[Stored data]
<<<<
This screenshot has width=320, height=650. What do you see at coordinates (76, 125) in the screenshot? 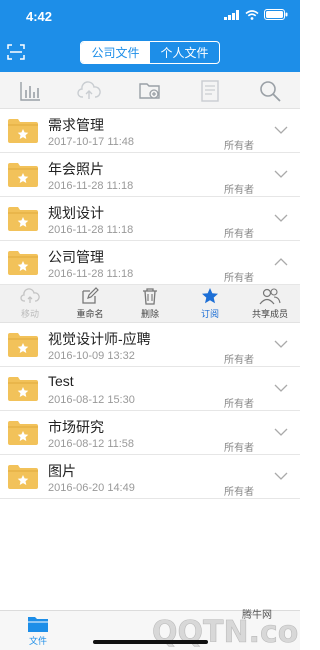
I see `file-name: 需求管理` at bounding box center [76, 125].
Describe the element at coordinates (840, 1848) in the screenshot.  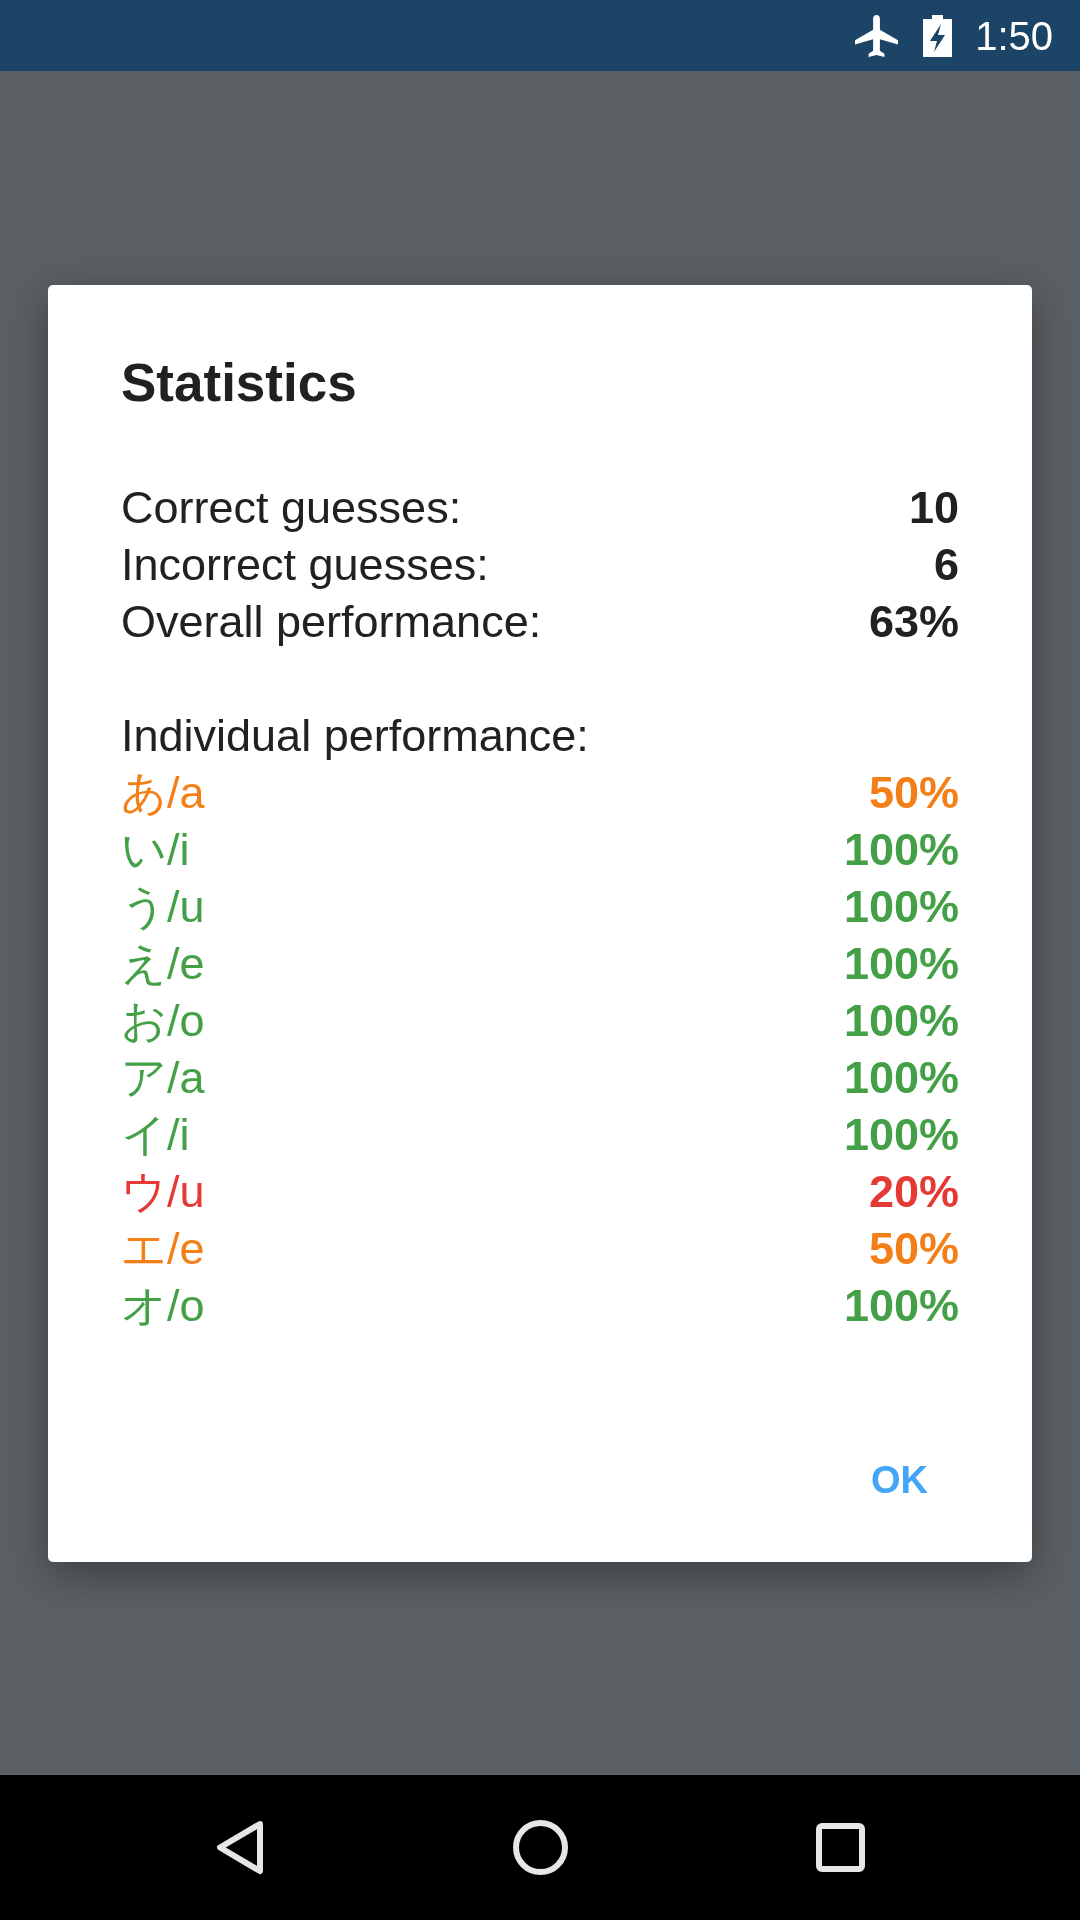
I see `recents-icon` at that location.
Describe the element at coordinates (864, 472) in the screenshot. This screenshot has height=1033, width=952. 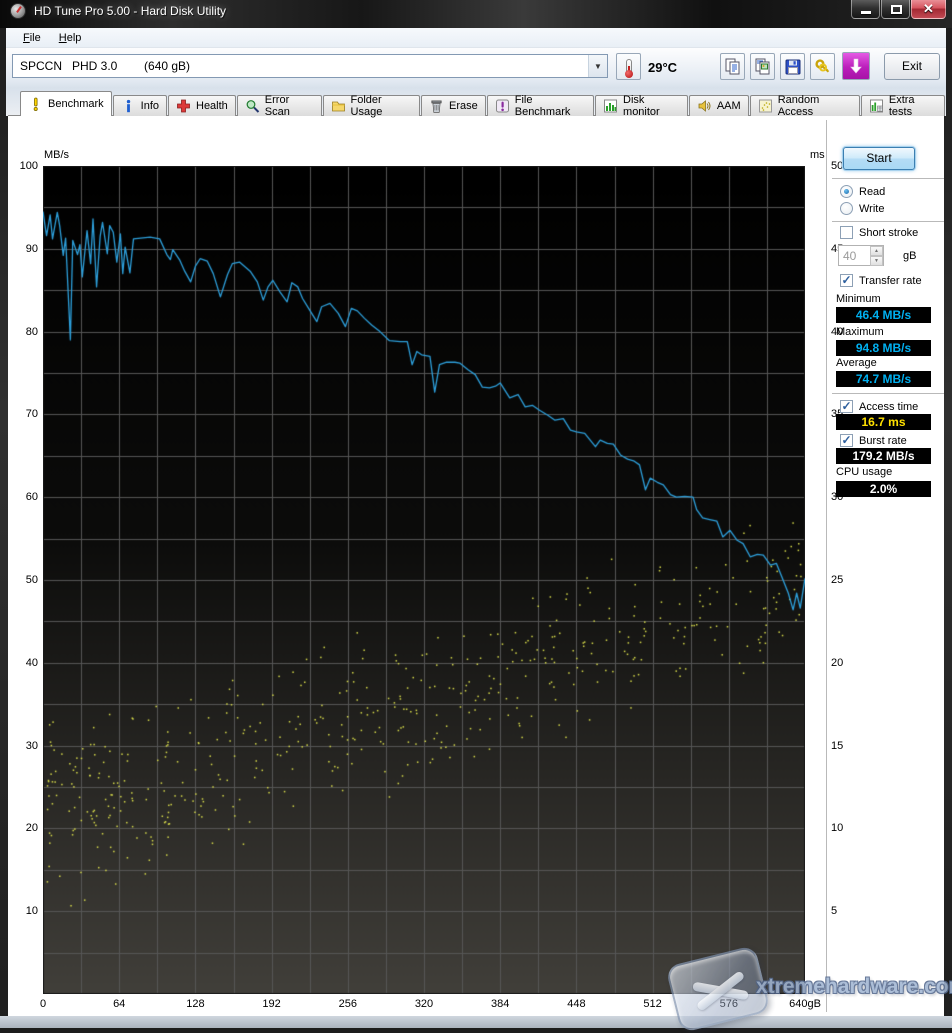
I see `cpu-usage-label: CPU usage` at that location.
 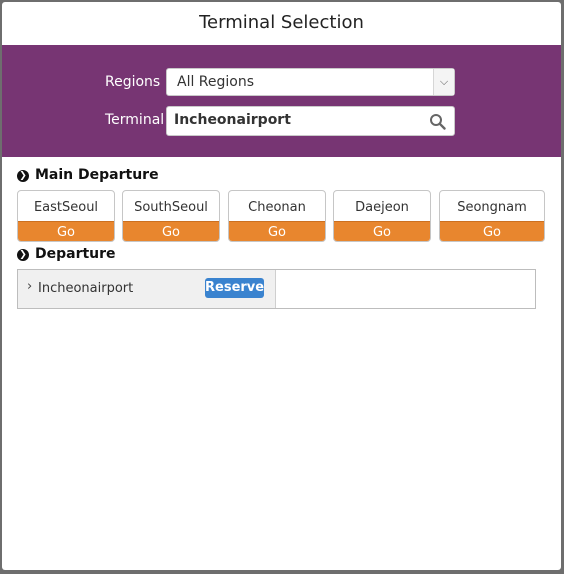 I want to click on departure-heading-text: Departure, so click(x=76, y=254).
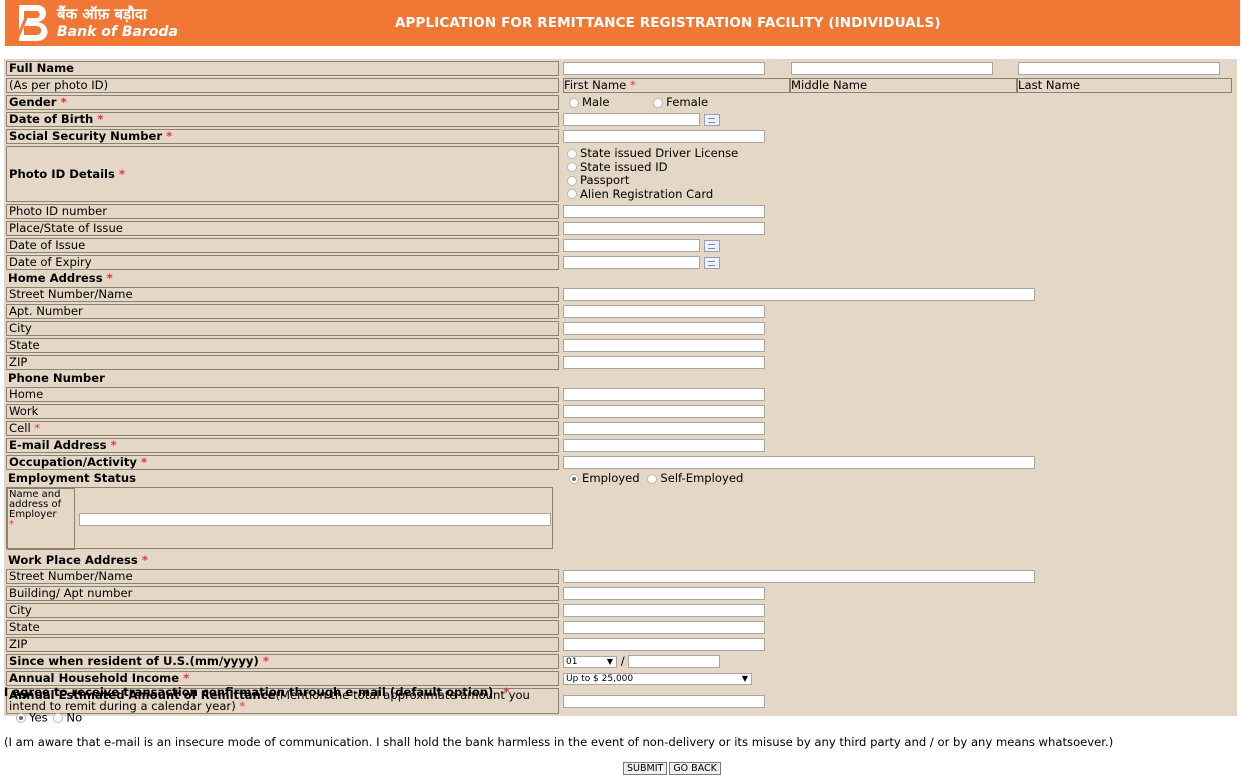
>>>>
JOB> Copy out the rows from the line containing "Describe the element at coordinates (840, 1848)" through the end of the rows, including both ends, without the pictures.

PROBLEM SOLUTION>
Describe the element at coordinates (840, 1848) in the screenshot.  
I see `recents-icon` at that location.
Describe the element at coordinates (864, 472) in the screenshot. This screenshot has height=1033, width=952. 
I see `cpu-usage-label: CPU usage` at that location.
  I want to click on departure-heading-text: Departure, so click(x=76, y=254).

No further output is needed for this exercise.